[What to work on] Extract every line of the records below that contains the string "Task". Matching is case-sensitive.

== Excerpted records ==

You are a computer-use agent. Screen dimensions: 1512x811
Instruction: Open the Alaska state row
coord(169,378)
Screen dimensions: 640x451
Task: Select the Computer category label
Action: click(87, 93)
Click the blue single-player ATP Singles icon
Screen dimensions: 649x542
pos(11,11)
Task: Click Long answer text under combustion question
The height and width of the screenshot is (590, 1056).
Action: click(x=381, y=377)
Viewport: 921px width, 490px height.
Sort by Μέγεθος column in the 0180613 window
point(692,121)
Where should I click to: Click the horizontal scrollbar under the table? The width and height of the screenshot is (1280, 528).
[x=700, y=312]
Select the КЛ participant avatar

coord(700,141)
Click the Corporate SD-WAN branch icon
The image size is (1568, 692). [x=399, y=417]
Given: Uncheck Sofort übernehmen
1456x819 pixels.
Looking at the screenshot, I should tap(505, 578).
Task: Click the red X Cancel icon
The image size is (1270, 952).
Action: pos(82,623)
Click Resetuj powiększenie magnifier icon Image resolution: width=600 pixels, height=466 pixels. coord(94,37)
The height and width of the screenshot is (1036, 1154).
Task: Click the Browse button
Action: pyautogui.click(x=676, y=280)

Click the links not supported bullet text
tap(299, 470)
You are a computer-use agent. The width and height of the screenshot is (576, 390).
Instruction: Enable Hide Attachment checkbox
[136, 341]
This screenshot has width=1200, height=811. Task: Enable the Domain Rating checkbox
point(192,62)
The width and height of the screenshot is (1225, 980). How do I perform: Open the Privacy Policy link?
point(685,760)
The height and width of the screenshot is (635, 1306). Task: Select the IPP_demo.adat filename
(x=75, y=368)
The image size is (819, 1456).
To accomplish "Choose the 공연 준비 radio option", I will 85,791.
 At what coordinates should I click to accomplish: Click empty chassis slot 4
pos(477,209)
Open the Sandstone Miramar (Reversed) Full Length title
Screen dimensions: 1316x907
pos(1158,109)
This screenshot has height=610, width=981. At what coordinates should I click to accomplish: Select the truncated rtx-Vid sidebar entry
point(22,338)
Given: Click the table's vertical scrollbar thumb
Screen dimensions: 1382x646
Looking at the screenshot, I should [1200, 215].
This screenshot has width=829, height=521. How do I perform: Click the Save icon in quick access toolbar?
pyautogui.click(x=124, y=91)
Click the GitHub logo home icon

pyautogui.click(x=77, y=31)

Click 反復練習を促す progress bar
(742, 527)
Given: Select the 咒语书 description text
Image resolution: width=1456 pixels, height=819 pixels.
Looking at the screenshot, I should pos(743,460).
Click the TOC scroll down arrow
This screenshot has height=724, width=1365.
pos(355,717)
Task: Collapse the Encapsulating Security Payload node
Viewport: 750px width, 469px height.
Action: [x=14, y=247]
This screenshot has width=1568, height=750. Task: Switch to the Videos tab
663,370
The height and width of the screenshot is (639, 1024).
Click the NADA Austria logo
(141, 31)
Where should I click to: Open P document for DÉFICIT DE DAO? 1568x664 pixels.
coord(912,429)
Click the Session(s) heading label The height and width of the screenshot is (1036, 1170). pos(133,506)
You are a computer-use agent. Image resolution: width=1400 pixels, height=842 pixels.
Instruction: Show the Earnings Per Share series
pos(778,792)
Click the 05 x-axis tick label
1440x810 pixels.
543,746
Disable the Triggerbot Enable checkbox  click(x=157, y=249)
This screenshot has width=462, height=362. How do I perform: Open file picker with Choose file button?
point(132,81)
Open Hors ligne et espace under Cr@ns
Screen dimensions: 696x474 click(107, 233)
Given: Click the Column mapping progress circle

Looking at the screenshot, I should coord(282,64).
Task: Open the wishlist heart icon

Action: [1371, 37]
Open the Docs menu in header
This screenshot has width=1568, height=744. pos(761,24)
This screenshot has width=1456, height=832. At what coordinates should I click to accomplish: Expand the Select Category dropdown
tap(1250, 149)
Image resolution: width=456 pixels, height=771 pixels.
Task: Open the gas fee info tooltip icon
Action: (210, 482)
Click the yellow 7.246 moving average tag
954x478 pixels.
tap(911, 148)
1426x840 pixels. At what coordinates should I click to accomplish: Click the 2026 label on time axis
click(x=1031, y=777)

===

[Full output]
Task: Select the Computer category label
Task: Click Long answer text under combustion question
Task: Click the red X Cancel icon
Task: Click the Browse button
This screenshot has width=1200, height=811. Task: Enable the Domain Rating checkbox
The height and width of the screenshot is (635, 1306). Task: Select the IPP_demo.adat filename
Task: Collapse the Encapsulating Security Payload node
This screenshot has width=1568, height=750. Task: Switch to the Videos tab
Task: Open the wishlist heart icon
Task: Open the gas fee info tooltip icon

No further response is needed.